Radiant heat is the type of heat that you feel. A radiant or reflective barrier is a thermal type of insulation that prevents heat transfer via thermal radiation. The barrier material in thermal insulation resists and reflects heat to prevent the transfer of energy through the boundaries of two systems at different temperatures. As heat is always transferred from a higher temperature region to a lower one, a heat barrier will prevent the transfer of radiant heat due to its low emitting/reflective surface. Because the material in radiant barriers reflects radiant heat that has negligible R-values, they can also be classified as thermal insulation.

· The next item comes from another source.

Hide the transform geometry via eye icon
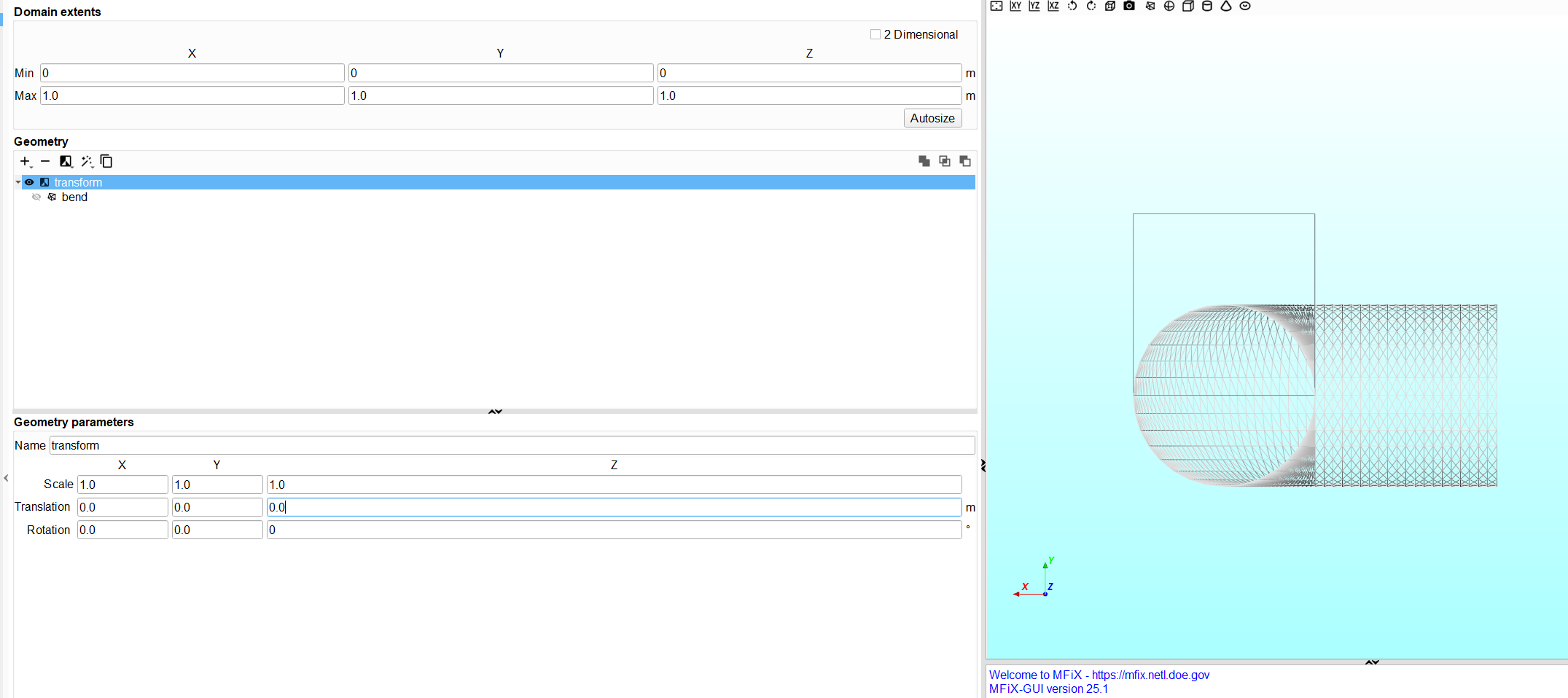1568x698 pixels. 29,182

Radiant barriers are typically installed in residential homes primarily to reduce cooling costs and summer heat in spaces like attics. With attic temperatures exceeding 180 degrees your insulation system is vital to your homes comfort. The highly reflective material in radiant barriers reflect, rather than absorb radiant heat, however, they do not reduce heat conduction the way that thermal insulation material does. They are more effective in hot climates and where cooling air ducts are situated in an attic. Studies show that radiant barriers can reduce cooling costs dramatically by more than 40%. The effectiveness is also matched in the winter time as temperatures dip below freezing.
By a combination of convection, radiation, and conduction, heat travels from a warmer area to a cooler area.
Most radiant barriers consist of highly reflective materials such as aluminum foil covering both sides (or one side) of certain substrate materials including plastic film, cardboard, air infiltration barrier material, or oriented strand board. Some radiant barriers are fiber reinforced to increase ease of handling and durability. They can be combined with other types of insulation materials to form reflective insulation systems. In such combinations, radiant barriers can act as facing material for thermal insulation.
The effectiveness of radiant barriers depends a great deal on proper installation and therefore should ideally be installed by a certified insulation experts who are aware of building and fire codes and how to employ the best safety precautions during and after installation. It is easier to incorporate into a new home but can also be installed in existing structures, especially in open attics.